I wrote a Prometheus Exporter that converts and exposes some metrics from Kibana API. This was mostly inspired by an already existing Exporter, that needs to be installed in Kibana as a Plugin. While that is a neat feature, managed ELK services like ElasticSearch Service by Elastic (commonly known as ElasticCloud) require another, more standalone approach.
kibana-exporter -kibana.uri http://localhost:5601 -kibana.username elastic -kibana.password password
The Exporter is pretty basic one written in less than 500 lines of collective Go code. The following metrics are exposed to be scraped by Prometheus.

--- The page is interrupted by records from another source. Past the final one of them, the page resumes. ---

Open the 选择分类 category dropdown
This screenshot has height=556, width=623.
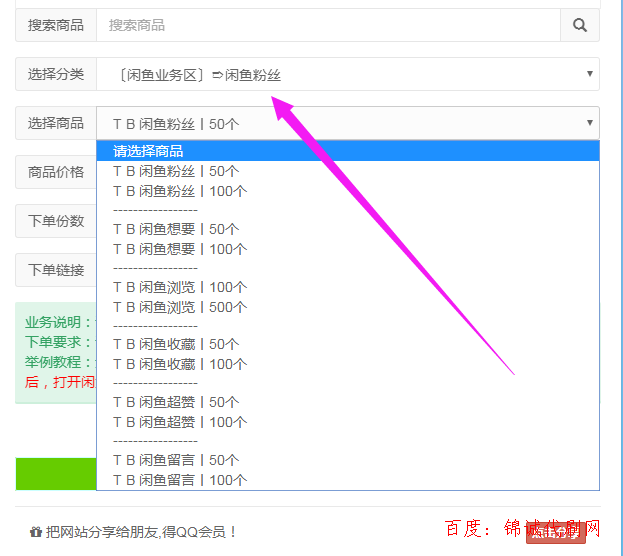(347, 74)
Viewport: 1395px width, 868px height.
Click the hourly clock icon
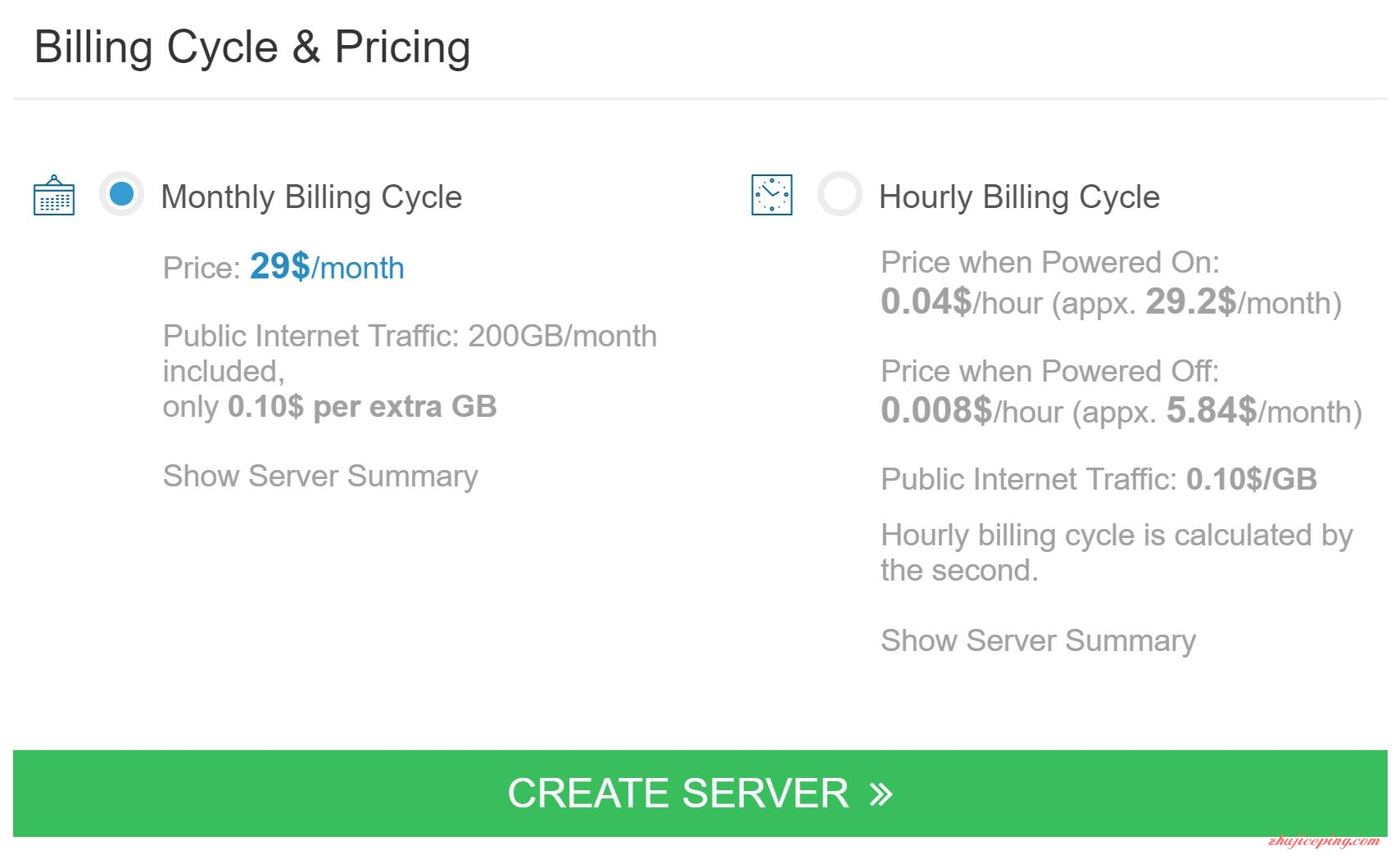point(772,195)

Metric | Description | Type |
---|---|---|
kibana_status |
Kibana overall status | Gauge |
kibana_concurrent_connections |
Kibana Concurrent Connections | Gauge |
kibana_millis_uptime |
Kibana uptime in milliseconds | Gauge |
kibana_heap_max_in_bytes |
Kibana Heap maximum in bytes | Gauge |
kibana_heap_used_in_bytes |
Kibana Heap usage in bytes | Gauge |
kibana_os_load_1m |
Kibana load average 1m | Gauge |
kibana_os_load_5m |
Kibana load average 5m | Gauge |
kibana_os_load_15m |
Kibana load average 15m | Gauge |
kibana_response_average |
Kibana average response time in milliseconds | Gauge |
kibana_response_max |
Kibana maximum response time in milliseconds | Gauge |
kibana_requests_disconnects |
Kibana request disconnections count | Gauge |
kibana_requests_total |
Kibana total request count | Gauge |
The Exporter is distributed as a statically linked binary that can be started with no dependencies. In addition to the binaries that can be found on the GitHub releases page, the Exporter is also distributed as a Docker image on Docker Hub. How to use, report bugs, and contribute can be found on the project README.

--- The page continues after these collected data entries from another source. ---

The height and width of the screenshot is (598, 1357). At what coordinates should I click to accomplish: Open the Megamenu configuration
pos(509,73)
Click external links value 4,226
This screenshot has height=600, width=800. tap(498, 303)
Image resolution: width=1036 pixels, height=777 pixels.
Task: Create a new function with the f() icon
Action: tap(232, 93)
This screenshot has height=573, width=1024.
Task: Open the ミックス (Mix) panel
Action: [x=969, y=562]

docker run -p 9684:9684 -it chamilad/kibana-prometheus-exporter:v7.5.x.1 -kibana.username elastic -kibana.password password -kibana.uri https://elasticcloud.kibana.aws.found.io
Additionally, definitions for a K8s Deployment and a Service is also provided that may be of help to quickly deploy this Exporter in a K8s environment. When done so, the following Prometheus scrape config can be used to collect metrics.
- job_name: "kibana"
scrape_interval: 1m
metrics_path: "/metrics"
kubernetes_sd_configs:
- role: service
relabel_configs:
- source_labels: [__meta_kubernetes_service_label_app]
regex: "kibana-exporter"
action: keep
- source_labels: [__meta_kubernetes_namespace]
action: replace
target_label: kubernetes_namespace
- source_labels: [__address__, __meta_kubernetes_service_annotation_prometheus_io_port]
target_label: __address__
regex: ([^:]+)(?::\d+)?;(\d+)
replacement: $1:$2
If you don’t like my project, you can checkout others on the Prometheus Exporter Collection page.
Enjoy!
Why did I write one? Especially in this day and age where Prometheus Client Libraries enable any code base to easily integrate OpenMetrics format into their metrics subsystem? Why doesn’t Elastic expose their metrics in OpenMetrics format, or at least enable a configuration that a user can select out of?
Looking at discussions that the user community and Elastic has had in the past this topic can be seen to have gone off topic really quickly. Metricbeat, which doesn’t offer any Prometheus output, is recommended as the way to collect ELK metrics. However, most deployments really don’t want to use multiple solutions in their monitoring stack. I understand the value of tier differentiators, however, if you’re producing writings about “embracing” Prometheus, you might as well meet halfway and provide integrations towards that side too.
As someone who would really like to integrate rather than code something new, writing a Prometheus Exporter is not fun (although coding itself is something I enjoy). That is why I felt this post should end with a rant.